As my four younger daughters and were I were en route to the local library last night I asked Daughter No. 3 how her most recent Sunday evening religious education class had gone. Three of the four are preparing for confirmation and are in the first year of a two-year program. They are about as enthusiastic as any young teen would be about having to spend 75 minutes every Sunday evening learning about religion.
Daughter No. 3 was quick with her response: “We didn’t learn anything.”
Me: “What do you mean, you didn’t learn anything?”
D3: “We had a party because we won’t have another class until after the holidays.”
Me: “Well, that must have been nice, right?”
D3: “Oh, yeah.”
I then decided to see how much or – more likely, in her case – how little she was enjoying the class. “How about I ask you some questions about what you’ve learned this year?” Her sisters, sitting in the back seat, and likely hoping for a repeat of this memorable Q-and-A session, immediately voiced their assent.
“Dad!” Daughter No. 3 broke in. “No! You always ask me hard stuff. About the bible. You know I don’t know bible stuff!”

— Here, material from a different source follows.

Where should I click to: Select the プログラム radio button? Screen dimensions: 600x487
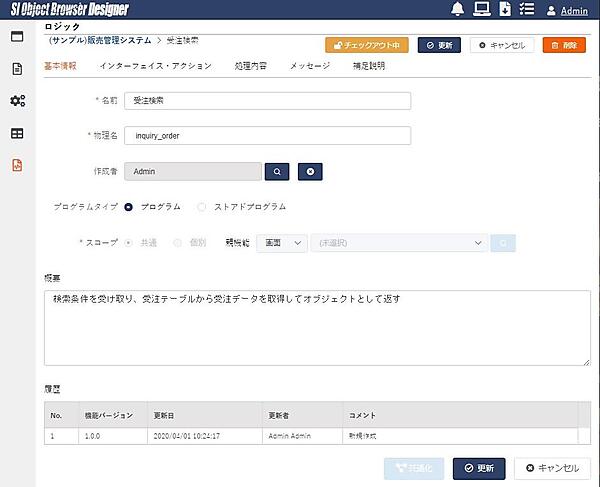click(129, 207)
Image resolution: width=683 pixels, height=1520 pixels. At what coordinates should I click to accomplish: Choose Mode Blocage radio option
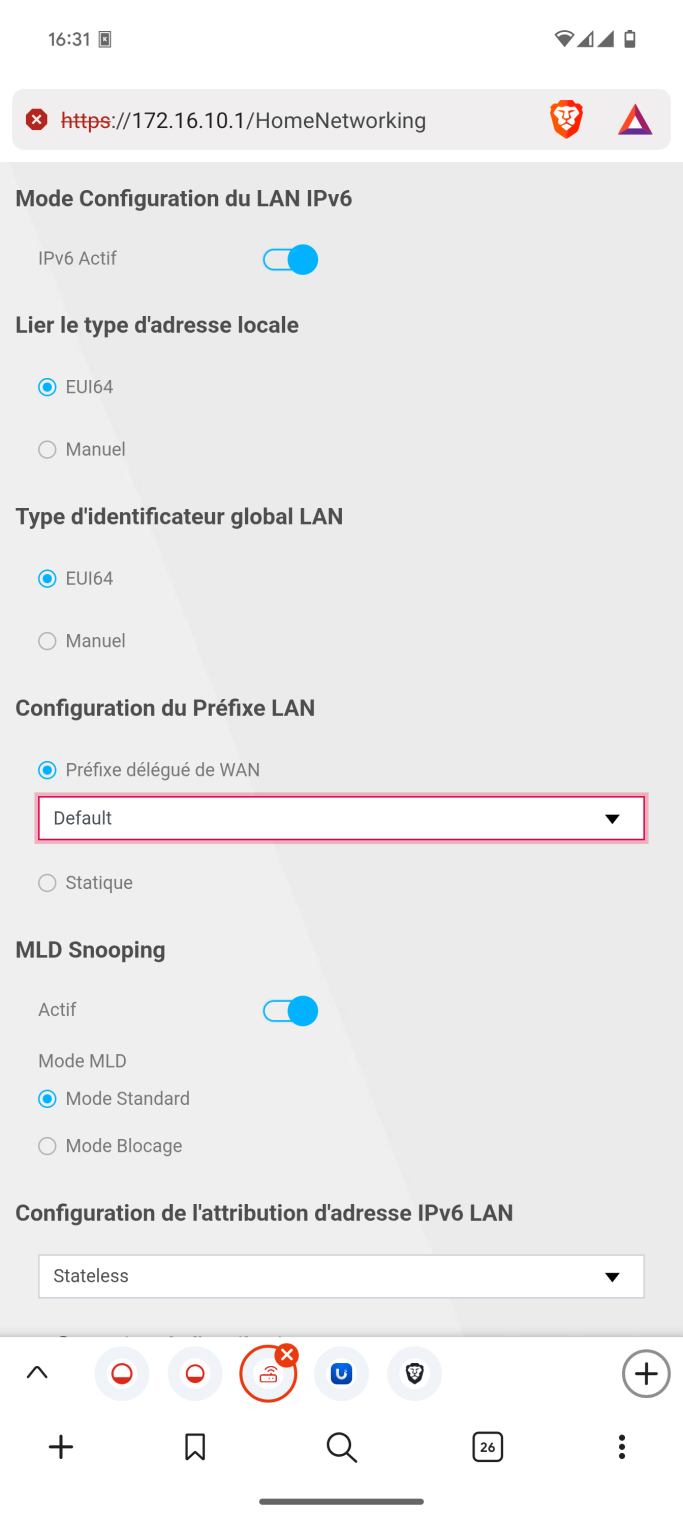(x=47, y=1146)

Now, to be fair, Daughter No. 3 is an exceptionally bright young lady. She has a very good chance of finishing the current semester with straight A’s and just last week learned she had earned recognition as a South Carolina Junior Scholar.
That said, she is not on the fast track for a doctorate in Theology.
“Okay,” I relented, “how about if I ask you about the sacraments? I’m sure you’ve gone over those, right?”
Me: “Really? You haven’t gone over the sacraments?”
D3: “Dad, we’ve only been to class a couple of times.”
Me: “You’ve been going since October, so it’s been more than a couple of times. Just name the sacraments. I’ll give you a hint: There are seven of them.”
D3: “Um, marriage, baptism, communion … confirmation … “
And then the fun began.
Me (sarcastically): “Yes, being born is a sacrament. Everybody automatically gets a free sacrament just by being born.”
Me: “Ah, another free sacrament.”
D3: “Sick. Being sick. Helping the sick.”
D3 (laughing): “How about a hint?”
Me: “What kind of hint?”
D3: “Tell me what the first letter of one of them is.”
Me: “’H.’ One of them starts with ‘H.’” (Sacrament of holy orders)
Me (Laughing): “No, but a nice try. That, I suppose is one of the goals of the sacraments, but, no, heaven is not a sacrament.”
D3: “Ah, man. How about another hint? Tell me the next letter?”
Me: “’O,’ as in ‘H-O.’”
D3 (with a quizzical look); “I have no idea.”
Me: “Let’s try another one. It starts with ‘R.’” (Sacrament of reconciliation, or confession.)
D3: “Uh, recreation!”
Me (laughing harder): “That’s right, playing kickball or baseball counts a sacrament.”
D3: (now just fishing for words that start with R): “ … re-, re-, reincarnation!”
Me (head titled down, simply staring at D3): “Oh, did I miss the memo from the pope about the Catholic Church opting to include reincarnation – a central belief among Buddhists and Hindus – as a sacrament?”
D2, D4, D5: Louder laughter.
D3: “These are too hard. Just tell me what the rest of them are.”
D2 and D4 (In unison): “I know, I know.”
(Daughters 2 and 4 are also in the confirmation class.)
“Okay,” I say, pointing to D2, “what’s another one?”
Me: “Yes. That would be the one that starts with ‘R.’”
D3: “Oh, yeah!”
I then point to D4
D4: “Anointing of the sick.”
D3: (quizzically): “What is that?”
Me: That would be the sacrament you received the day you were born, when you were very sick.”
D3: “Oh, yeah.”
Me: “Oh, yeah.”
Me: “And who knows the last sacrament?”
D4: “The one where you become a priest.”
Me: “Yes, it’s called holy orders. That would be the one that starts with an ‘H’ and ‘O.’”
I then gave Daughter No. 3 a quick glance, to which she shrugged.
“Congratulations,” I said, “You got four out of seven. That’s about, oh, 57 percent.”
D3: “Thank you, thank you very much.”